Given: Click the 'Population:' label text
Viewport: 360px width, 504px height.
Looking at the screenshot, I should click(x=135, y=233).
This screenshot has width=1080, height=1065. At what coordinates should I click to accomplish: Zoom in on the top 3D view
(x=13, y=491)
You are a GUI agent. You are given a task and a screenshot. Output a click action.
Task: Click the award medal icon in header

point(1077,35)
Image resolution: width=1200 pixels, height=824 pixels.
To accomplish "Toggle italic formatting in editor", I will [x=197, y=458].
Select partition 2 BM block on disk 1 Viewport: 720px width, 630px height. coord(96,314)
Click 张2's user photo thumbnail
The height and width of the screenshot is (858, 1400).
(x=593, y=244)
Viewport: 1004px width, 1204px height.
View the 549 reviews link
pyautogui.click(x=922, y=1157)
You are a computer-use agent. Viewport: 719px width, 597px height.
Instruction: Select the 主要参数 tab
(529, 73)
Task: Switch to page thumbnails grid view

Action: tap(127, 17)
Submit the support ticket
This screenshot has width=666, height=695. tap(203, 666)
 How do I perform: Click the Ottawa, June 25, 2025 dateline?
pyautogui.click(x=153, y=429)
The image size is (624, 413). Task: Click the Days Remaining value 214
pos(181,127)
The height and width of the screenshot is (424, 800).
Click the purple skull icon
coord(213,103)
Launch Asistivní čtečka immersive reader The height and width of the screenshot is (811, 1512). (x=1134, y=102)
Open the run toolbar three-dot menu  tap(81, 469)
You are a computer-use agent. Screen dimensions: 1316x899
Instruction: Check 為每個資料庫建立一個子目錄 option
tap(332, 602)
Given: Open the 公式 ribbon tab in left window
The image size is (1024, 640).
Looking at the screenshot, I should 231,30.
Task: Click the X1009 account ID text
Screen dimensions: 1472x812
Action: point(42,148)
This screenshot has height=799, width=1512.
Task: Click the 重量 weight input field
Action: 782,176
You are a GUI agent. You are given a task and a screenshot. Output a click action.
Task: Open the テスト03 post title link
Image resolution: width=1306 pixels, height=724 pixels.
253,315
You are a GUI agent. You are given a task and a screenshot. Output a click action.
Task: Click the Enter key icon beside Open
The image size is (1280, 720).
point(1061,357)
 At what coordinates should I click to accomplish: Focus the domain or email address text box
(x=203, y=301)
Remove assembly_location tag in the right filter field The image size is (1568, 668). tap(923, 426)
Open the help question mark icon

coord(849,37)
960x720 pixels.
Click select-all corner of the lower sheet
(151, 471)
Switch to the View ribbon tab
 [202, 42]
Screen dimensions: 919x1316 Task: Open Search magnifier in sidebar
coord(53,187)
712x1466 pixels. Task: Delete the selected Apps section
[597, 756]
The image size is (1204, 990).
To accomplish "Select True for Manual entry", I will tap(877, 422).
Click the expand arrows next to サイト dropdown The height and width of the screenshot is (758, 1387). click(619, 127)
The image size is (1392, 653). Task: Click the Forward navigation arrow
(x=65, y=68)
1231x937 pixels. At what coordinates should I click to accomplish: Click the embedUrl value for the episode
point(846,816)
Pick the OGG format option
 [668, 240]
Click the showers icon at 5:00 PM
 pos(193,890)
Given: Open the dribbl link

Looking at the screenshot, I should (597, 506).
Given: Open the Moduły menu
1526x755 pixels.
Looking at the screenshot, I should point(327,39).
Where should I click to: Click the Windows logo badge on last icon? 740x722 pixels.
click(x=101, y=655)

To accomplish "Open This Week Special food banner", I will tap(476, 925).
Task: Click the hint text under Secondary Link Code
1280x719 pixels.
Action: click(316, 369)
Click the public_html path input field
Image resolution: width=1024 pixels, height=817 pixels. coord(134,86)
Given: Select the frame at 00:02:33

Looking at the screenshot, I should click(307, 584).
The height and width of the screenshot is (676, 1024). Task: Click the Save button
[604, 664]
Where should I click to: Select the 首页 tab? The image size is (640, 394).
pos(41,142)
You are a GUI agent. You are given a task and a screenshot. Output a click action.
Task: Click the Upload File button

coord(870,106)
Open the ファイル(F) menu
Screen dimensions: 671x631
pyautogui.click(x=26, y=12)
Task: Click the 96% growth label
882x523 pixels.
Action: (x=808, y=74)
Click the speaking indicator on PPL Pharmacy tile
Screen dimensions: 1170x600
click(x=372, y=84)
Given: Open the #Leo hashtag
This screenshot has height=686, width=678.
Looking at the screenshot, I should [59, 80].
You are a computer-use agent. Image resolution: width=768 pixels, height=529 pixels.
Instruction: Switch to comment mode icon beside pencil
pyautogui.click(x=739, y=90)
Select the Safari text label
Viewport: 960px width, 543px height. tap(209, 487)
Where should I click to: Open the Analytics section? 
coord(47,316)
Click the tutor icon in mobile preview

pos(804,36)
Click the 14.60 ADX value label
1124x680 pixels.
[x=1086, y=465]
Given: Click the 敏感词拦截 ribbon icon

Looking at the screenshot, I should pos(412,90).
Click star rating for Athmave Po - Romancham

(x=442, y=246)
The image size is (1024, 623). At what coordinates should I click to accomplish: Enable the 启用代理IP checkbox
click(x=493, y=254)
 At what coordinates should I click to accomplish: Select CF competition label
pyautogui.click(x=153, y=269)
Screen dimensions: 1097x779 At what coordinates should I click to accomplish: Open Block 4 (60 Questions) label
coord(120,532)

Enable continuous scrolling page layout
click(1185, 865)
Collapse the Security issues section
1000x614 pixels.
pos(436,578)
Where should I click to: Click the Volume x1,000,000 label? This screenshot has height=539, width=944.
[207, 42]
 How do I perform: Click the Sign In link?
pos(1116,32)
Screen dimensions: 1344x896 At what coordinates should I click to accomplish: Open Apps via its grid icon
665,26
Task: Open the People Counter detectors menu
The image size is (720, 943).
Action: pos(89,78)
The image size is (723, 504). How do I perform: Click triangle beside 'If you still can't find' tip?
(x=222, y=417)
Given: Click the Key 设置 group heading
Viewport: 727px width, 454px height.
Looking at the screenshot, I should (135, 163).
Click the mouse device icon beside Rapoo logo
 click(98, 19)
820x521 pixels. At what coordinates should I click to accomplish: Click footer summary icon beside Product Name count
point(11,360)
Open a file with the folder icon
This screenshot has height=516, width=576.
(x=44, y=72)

▶ _What the task requires_:
Only the lines containing "menu" are needed; pull them out of the listing.

▶ _Written response_:
Open the run toolbar three-dot menu  tap(81, 469)
Given: Open the Moduły menu
Open the ファイル(F) menu
Task: Open the People Counter detectors menu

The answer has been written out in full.